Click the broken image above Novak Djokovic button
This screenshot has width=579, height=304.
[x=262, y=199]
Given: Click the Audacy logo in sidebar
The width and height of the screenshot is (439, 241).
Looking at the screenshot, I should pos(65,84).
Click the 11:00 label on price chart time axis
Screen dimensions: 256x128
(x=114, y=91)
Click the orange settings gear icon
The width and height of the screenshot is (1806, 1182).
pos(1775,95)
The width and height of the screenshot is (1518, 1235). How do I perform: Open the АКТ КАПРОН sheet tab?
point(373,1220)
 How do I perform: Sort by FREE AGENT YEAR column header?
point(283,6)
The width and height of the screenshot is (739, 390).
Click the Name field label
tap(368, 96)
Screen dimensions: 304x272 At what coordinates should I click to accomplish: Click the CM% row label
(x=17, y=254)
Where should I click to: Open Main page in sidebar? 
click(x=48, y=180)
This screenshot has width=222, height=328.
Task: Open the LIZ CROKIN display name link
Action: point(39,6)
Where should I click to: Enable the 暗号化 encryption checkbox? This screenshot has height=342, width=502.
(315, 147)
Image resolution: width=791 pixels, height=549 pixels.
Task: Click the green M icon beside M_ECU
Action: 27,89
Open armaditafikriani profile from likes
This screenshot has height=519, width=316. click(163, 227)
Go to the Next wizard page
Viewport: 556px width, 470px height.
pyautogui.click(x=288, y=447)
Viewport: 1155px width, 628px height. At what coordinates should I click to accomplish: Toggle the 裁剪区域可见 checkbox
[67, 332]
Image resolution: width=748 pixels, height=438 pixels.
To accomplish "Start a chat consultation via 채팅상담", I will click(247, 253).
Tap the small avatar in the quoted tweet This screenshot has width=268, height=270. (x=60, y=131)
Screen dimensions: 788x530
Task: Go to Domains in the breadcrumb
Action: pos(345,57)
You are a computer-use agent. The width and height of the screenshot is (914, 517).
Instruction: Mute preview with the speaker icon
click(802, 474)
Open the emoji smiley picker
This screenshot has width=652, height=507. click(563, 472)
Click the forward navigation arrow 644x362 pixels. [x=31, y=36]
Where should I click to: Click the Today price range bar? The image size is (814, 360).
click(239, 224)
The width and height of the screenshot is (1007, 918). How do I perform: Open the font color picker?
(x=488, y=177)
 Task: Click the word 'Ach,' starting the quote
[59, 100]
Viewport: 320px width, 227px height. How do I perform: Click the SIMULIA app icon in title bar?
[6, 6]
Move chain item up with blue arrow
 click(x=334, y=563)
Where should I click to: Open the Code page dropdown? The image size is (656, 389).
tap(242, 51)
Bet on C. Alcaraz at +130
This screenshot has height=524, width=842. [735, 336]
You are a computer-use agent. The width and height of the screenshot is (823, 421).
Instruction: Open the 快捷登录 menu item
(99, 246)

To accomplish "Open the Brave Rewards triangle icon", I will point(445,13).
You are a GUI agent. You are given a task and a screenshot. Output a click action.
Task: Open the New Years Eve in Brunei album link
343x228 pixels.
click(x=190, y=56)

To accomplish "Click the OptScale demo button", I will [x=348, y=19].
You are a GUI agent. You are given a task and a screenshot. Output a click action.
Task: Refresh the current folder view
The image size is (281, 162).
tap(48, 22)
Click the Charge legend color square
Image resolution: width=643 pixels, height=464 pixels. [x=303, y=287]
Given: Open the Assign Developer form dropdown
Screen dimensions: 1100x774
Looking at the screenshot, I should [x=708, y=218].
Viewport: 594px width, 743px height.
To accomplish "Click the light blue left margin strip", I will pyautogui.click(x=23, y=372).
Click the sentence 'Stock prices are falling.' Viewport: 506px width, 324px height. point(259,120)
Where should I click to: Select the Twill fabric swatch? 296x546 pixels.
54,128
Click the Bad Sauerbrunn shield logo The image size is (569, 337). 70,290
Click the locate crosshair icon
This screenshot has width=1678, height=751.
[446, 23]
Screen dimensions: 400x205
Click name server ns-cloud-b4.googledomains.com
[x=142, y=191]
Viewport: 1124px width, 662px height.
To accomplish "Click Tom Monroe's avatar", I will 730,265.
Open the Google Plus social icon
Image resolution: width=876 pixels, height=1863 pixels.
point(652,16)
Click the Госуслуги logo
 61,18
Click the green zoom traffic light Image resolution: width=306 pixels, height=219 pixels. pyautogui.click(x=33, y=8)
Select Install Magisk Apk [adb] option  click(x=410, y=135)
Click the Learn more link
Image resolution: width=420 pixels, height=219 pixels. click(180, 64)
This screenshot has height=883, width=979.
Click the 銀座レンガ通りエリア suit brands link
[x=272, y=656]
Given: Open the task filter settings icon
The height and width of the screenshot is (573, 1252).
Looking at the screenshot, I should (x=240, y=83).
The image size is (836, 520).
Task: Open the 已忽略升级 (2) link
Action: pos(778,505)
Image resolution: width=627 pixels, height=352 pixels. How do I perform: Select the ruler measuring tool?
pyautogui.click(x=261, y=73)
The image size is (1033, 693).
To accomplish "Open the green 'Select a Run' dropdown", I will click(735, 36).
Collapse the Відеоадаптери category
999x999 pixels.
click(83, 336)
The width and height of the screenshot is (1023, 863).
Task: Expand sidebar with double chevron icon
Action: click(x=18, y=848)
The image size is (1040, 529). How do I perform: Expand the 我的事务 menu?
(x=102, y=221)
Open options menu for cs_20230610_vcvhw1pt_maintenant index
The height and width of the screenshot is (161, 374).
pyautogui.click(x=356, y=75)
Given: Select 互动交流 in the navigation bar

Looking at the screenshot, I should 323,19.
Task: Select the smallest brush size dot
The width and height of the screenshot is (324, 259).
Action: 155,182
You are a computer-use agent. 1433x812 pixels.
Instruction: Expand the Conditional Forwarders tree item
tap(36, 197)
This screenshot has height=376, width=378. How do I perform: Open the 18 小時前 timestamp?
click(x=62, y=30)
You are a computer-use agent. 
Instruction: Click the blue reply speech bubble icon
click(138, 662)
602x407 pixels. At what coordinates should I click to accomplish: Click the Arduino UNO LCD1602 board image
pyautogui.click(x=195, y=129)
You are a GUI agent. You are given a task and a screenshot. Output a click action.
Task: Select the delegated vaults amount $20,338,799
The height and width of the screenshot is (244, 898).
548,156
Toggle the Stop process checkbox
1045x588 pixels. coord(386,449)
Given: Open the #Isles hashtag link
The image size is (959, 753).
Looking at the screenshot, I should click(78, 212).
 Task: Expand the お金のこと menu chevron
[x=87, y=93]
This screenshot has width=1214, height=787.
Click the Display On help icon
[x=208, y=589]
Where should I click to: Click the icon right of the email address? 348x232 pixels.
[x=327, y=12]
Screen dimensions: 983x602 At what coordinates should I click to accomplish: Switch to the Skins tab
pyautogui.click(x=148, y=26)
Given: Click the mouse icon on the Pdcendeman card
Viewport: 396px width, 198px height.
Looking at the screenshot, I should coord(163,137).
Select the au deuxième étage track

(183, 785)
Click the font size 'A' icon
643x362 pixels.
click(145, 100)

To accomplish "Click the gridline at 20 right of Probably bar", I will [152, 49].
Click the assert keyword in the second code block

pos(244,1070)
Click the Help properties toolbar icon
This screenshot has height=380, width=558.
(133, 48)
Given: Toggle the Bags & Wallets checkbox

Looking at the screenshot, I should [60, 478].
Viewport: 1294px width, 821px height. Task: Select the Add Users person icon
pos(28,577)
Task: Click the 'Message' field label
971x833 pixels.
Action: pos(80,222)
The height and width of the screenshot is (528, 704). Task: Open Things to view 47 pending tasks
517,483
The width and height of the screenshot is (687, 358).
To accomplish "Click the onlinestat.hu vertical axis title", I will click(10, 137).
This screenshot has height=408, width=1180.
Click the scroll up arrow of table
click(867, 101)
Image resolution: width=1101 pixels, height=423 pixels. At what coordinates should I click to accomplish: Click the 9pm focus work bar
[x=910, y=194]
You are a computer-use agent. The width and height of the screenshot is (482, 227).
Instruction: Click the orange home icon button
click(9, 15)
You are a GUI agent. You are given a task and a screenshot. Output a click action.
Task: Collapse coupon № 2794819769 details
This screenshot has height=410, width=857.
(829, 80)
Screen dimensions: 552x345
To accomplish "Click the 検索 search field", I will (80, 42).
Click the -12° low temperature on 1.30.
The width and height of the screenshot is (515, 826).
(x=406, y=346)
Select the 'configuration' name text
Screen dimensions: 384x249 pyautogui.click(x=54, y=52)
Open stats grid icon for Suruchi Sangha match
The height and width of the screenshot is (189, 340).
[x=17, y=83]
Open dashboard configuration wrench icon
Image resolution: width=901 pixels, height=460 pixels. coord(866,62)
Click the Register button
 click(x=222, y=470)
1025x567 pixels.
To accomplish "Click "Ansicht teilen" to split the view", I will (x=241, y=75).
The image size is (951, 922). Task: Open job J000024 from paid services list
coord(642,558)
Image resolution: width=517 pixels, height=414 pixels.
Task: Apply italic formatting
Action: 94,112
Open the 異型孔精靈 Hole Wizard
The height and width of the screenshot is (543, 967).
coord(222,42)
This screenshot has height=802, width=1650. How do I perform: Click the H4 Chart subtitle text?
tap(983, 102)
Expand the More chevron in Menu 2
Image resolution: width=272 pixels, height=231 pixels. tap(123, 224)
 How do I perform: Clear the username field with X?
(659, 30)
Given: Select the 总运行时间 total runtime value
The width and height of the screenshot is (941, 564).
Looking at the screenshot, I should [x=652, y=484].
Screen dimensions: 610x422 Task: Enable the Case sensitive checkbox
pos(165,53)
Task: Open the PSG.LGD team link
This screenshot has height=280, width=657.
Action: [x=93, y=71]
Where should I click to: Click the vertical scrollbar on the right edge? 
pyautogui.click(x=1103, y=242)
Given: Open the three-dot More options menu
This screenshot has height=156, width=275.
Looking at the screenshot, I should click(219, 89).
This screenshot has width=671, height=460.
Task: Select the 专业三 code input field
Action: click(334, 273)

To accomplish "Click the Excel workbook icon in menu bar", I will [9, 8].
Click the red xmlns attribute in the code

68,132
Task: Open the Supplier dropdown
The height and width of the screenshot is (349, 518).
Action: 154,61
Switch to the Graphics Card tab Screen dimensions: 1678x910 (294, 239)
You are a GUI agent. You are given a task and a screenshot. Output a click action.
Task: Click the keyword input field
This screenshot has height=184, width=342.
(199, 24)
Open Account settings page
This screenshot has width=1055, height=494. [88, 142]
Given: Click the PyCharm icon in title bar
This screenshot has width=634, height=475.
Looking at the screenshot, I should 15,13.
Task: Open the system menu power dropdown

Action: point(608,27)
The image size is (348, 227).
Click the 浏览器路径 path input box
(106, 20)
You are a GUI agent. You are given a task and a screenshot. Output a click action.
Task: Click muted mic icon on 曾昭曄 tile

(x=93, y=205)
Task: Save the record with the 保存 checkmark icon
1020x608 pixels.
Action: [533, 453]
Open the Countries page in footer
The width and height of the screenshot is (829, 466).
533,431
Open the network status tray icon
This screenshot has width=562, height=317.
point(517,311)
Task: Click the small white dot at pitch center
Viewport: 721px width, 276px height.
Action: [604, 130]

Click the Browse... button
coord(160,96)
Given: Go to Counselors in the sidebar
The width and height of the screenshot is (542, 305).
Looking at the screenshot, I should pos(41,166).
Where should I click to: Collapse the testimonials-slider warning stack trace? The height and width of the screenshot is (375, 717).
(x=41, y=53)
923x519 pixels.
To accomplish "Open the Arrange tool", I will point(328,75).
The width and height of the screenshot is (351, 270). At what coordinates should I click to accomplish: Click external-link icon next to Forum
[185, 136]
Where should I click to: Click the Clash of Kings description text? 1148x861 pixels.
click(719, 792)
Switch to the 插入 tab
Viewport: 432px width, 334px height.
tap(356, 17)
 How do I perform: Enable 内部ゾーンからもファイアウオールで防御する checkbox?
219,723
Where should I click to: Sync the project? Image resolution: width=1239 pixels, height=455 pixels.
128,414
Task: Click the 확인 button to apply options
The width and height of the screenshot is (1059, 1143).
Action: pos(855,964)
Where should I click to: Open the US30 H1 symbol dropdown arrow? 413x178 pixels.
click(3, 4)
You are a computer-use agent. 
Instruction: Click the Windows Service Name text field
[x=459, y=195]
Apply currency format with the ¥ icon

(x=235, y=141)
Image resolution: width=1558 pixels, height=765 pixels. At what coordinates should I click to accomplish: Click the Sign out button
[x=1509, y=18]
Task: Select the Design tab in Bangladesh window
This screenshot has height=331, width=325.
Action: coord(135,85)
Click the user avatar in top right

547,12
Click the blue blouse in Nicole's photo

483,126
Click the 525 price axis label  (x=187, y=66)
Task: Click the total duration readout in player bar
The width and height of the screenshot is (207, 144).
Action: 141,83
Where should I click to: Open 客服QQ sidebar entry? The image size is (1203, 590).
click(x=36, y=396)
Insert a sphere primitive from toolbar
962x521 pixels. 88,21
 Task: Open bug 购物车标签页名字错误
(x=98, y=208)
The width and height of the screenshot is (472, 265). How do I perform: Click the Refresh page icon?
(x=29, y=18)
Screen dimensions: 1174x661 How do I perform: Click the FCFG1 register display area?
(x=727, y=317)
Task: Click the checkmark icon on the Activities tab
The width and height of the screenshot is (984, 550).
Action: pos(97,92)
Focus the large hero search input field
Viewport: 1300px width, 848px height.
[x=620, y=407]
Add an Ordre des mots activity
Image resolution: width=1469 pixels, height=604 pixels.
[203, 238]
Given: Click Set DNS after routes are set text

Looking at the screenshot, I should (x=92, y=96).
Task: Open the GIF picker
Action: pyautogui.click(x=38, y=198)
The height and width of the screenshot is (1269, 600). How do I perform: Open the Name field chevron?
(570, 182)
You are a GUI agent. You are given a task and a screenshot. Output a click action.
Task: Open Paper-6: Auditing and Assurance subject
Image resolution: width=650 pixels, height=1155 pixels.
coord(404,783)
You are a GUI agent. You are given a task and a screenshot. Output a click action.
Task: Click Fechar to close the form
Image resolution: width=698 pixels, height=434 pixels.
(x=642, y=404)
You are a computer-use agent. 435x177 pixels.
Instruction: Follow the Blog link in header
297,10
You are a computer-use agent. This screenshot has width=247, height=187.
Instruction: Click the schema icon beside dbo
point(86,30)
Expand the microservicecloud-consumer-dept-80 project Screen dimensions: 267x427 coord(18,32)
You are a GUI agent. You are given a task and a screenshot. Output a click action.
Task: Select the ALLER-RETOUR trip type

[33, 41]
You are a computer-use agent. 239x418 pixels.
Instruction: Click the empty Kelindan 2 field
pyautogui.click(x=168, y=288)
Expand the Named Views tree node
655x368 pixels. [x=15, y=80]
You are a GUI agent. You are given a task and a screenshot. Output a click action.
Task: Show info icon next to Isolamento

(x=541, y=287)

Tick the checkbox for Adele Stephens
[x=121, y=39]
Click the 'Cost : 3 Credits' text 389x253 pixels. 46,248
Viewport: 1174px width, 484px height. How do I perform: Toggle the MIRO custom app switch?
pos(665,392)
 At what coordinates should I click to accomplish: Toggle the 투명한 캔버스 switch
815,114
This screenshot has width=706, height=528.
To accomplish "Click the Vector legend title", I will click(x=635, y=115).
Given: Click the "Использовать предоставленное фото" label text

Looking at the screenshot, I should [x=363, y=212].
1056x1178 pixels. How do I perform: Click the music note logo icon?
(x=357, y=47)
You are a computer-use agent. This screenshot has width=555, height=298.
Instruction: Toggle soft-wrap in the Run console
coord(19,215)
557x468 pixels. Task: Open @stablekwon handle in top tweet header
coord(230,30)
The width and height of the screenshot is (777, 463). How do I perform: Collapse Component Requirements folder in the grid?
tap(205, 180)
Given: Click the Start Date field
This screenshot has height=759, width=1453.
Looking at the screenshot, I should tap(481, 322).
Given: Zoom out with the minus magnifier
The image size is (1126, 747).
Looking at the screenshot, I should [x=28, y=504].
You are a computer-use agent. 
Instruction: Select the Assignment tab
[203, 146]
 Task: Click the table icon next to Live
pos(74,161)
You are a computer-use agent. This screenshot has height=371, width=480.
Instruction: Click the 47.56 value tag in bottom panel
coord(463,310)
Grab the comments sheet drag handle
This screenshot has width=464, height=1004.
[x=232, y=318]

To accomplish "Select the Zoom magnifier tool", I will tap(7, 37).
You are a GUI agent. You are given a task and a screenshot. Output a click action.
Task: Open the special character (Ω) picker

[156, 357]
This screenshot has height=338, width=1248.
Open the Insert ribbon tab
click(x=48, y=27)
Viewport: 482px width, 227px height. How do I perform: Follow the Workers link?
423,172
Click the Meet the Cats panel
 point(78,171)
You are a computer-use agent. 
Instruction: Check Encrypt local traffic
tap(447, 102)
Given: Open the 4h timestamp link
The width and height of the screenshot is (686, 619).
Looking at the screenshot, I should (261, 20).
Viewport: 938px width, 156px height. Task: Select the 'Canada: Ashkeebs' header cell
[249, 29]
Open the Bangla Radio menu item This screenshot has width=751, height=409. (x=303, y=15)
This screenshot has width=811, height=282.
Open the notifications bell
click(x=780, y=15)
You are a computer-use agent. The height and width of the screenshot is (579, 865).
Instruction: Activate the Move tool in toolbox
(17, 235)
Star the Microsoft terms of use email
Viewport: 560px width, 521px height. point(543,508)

WORK INSTRUCTION: Copy out, from the records above, every line that holds the string "light".

ANSWER:
To accomplish "Click the light blue left margin strip", I will pyautogui.click(x=23, y=372).
Click the green zoom traffic light Image resolution: width=306 pixels, height=219 pixels. pyautogui.click(x=33, y=8)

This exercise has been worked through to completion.